Dataset entries
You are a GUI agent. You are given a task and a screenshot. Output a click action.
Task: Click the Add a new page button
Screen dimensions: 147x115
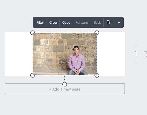pos(65,89)
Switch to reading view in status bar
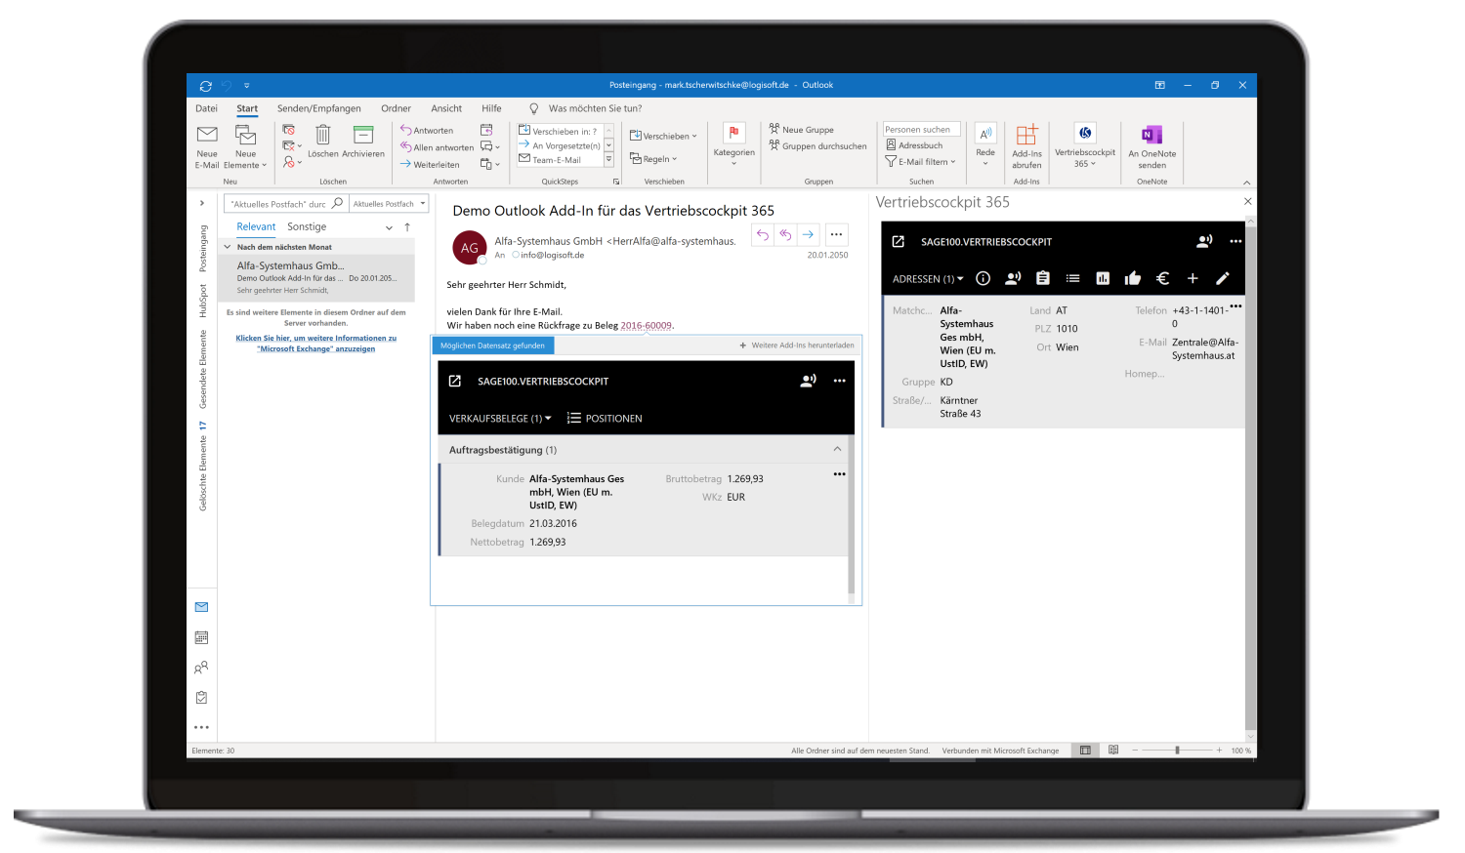The image size is (1465, 853). click(1113, 751)
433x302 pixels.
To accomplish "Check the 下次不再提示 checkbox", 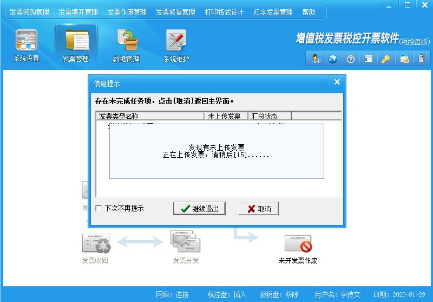I will point(99,208).
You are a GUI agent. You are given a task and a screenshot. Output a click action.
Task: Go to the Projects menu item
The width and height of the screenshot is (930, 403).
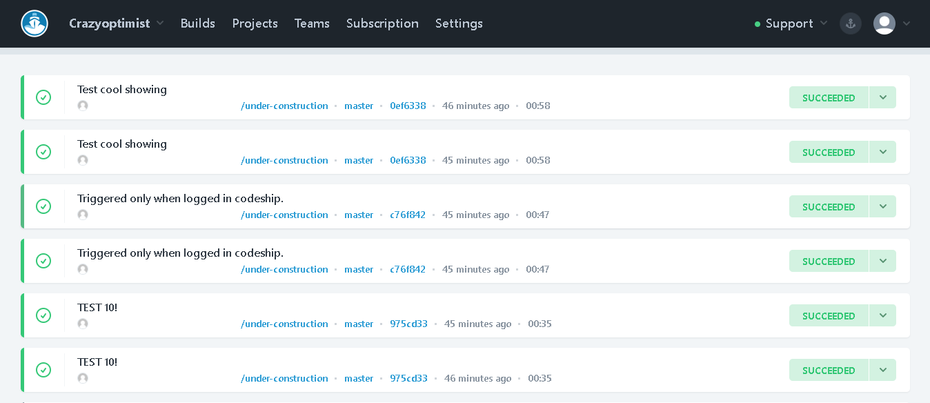255,23
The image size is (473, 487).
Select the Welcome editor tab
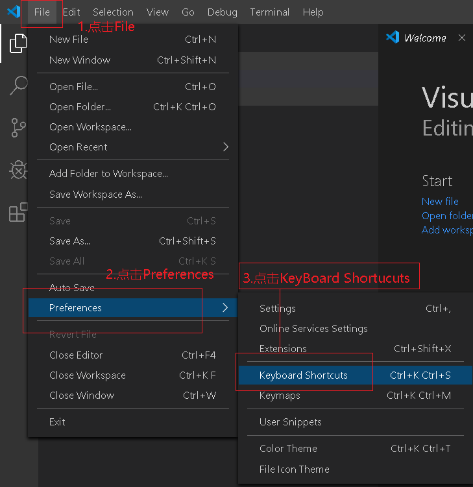pos(424,38)
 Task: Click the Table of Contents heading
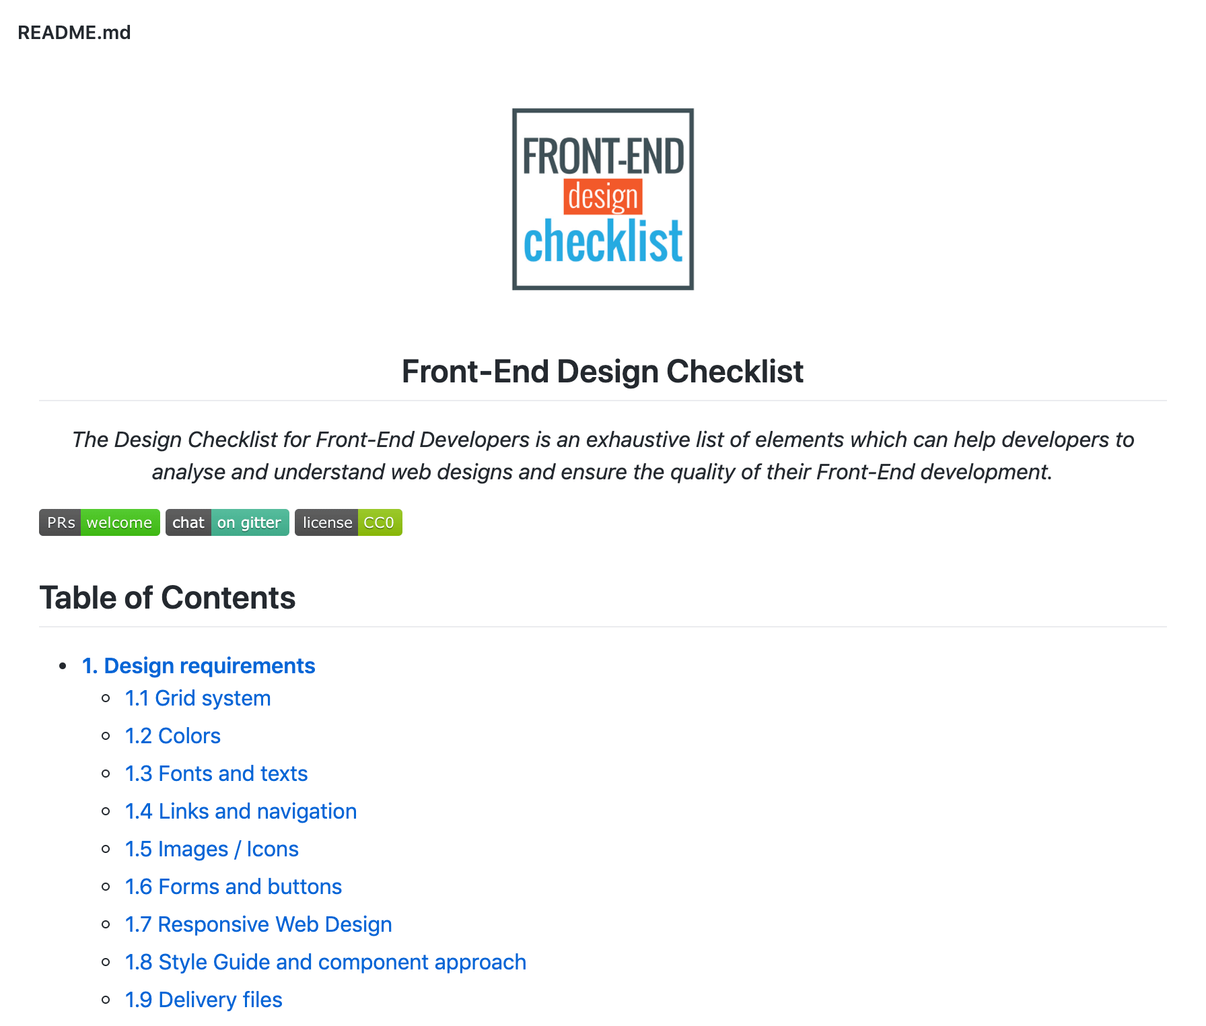(168, 598)
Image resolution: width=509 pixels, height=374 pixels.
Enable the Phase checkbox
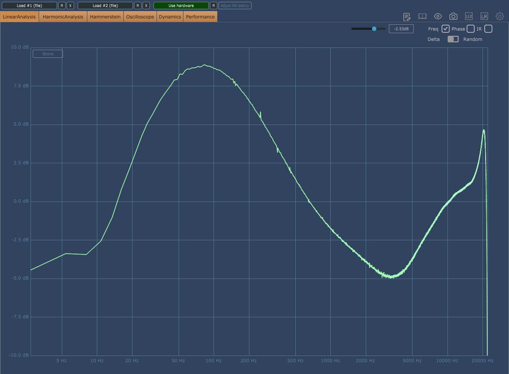(470, 29)
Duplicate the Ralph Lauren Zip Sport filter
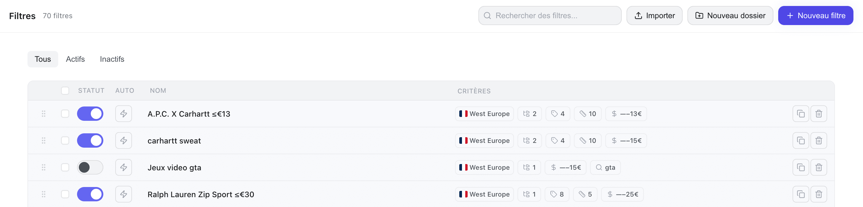Viewport: 863px width, 207px height. coord(801,194)
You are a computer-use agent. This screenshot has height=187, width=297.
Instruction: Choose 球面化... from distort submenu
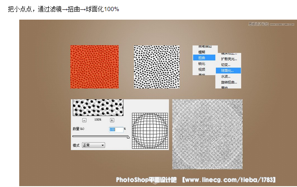click(x=228, y=70)
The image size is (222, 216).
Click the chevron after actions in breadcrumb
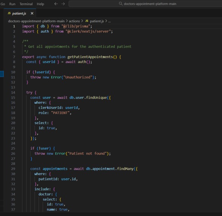click(x=82, y=21)
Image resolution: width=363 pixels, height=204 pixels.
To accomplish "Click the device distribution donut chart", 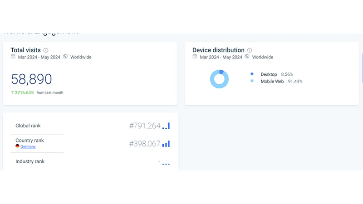I will click(x=219, y=79).
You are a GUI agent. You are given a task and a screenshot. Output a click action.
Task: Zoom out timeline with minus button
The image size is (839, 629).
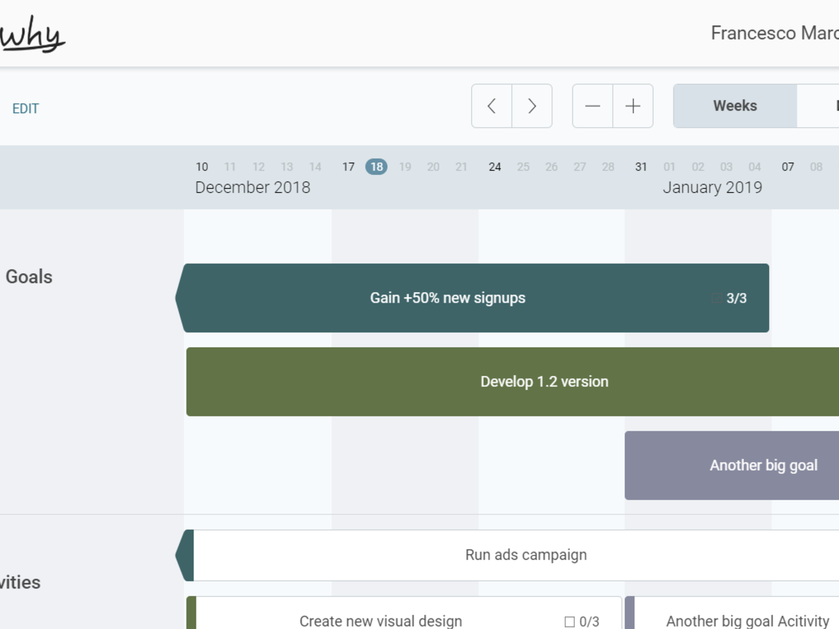click(x=593, y=106)
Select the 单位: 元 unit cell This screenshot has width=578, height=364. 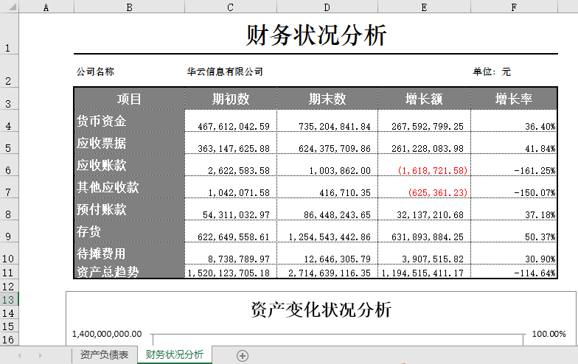click(x=492, y=72)
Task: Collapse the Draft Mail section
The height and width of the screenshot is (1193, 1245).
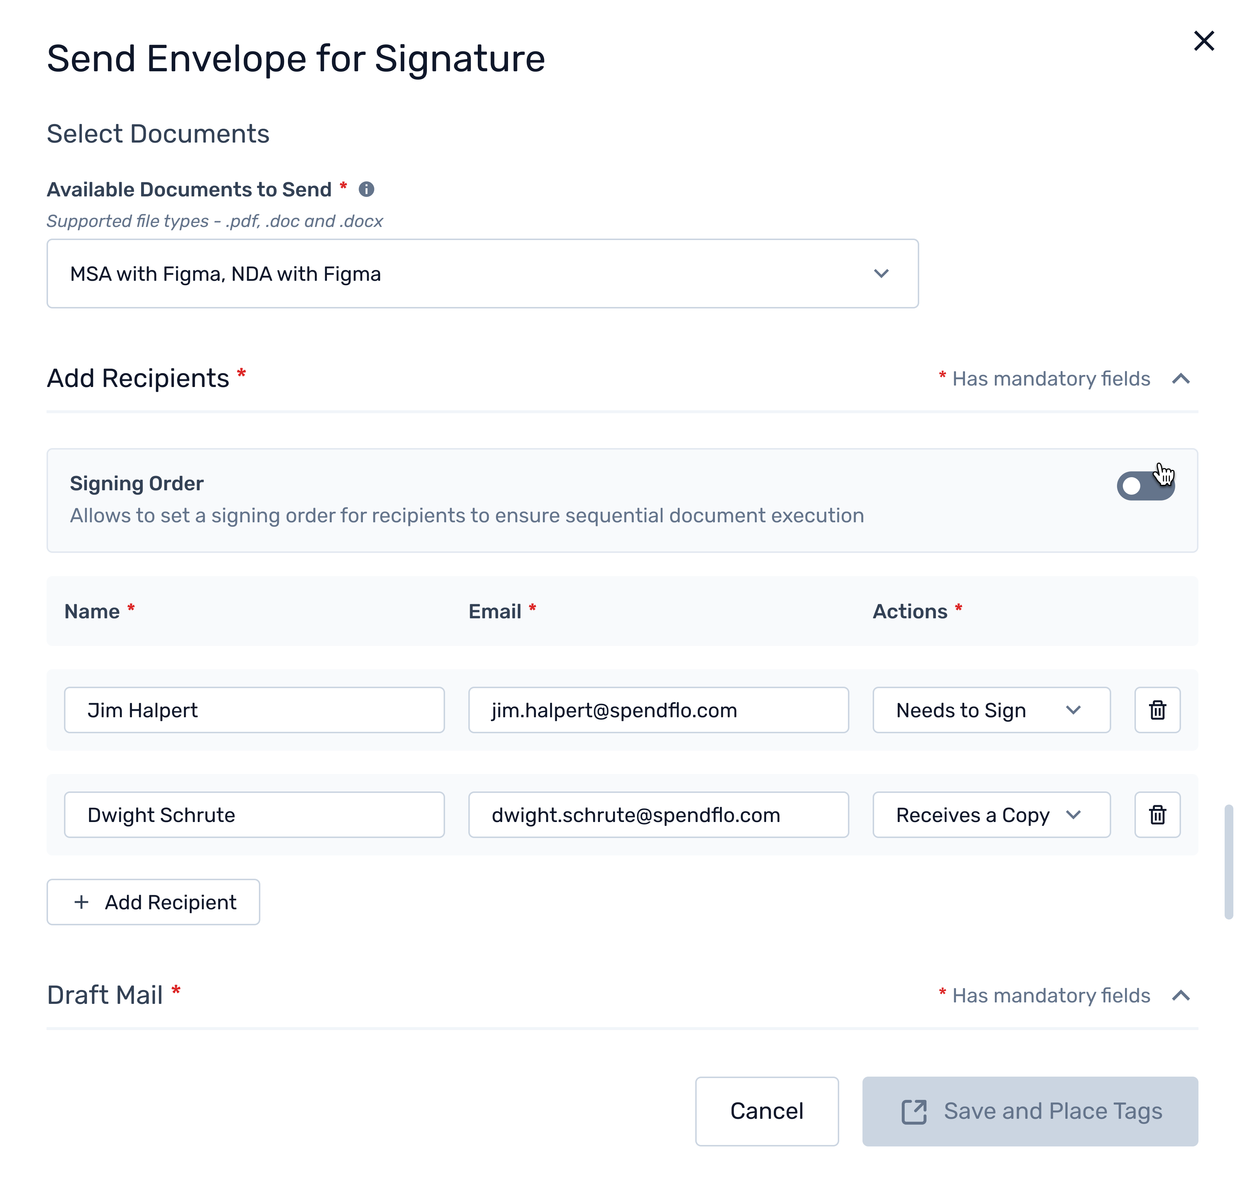Action: pyautogui.click(x=1181, y=995)
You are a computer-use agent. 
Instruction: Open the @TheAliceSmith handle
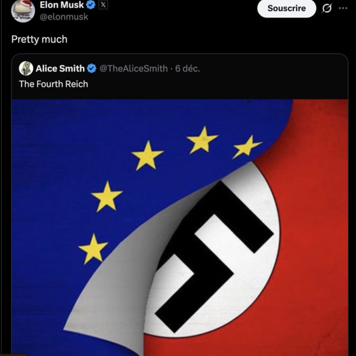pyautogui.click(x=134, y=69)
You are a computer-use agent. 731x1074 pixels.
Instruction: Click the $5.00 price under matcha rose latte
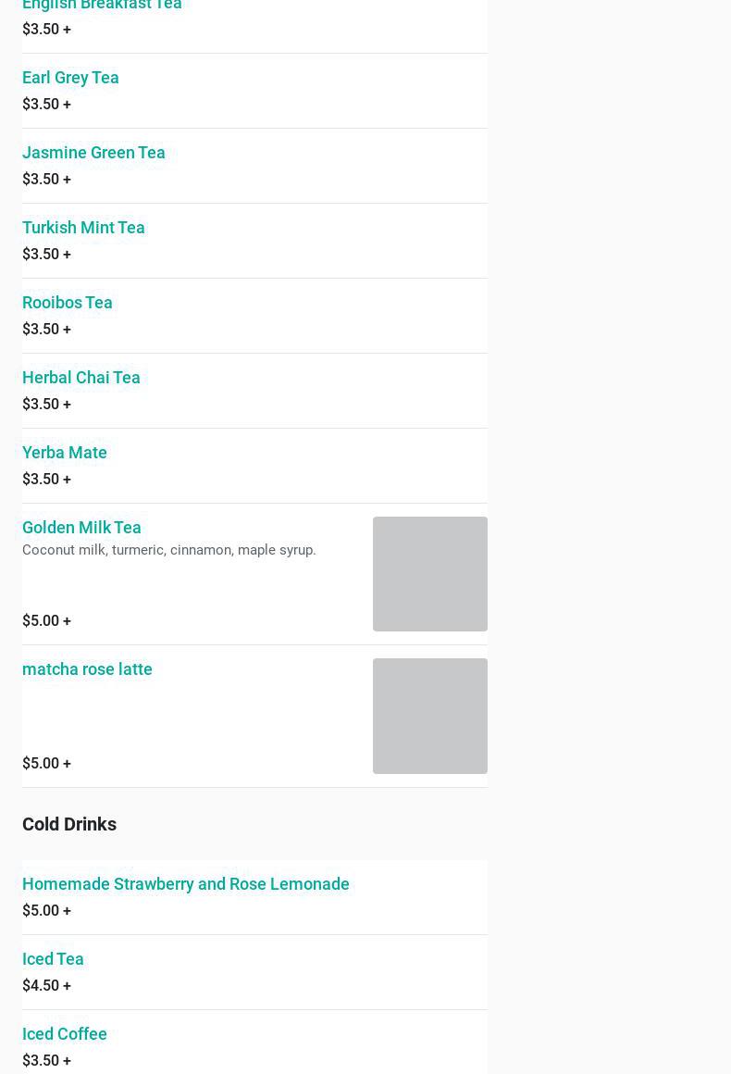tap(46, 764)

— Your objective —
Where a line in the records above contains the string "button", copy that line.

— Response to the task —
Task: Click the Add a new page button
Task: Zoom out timeline with minus button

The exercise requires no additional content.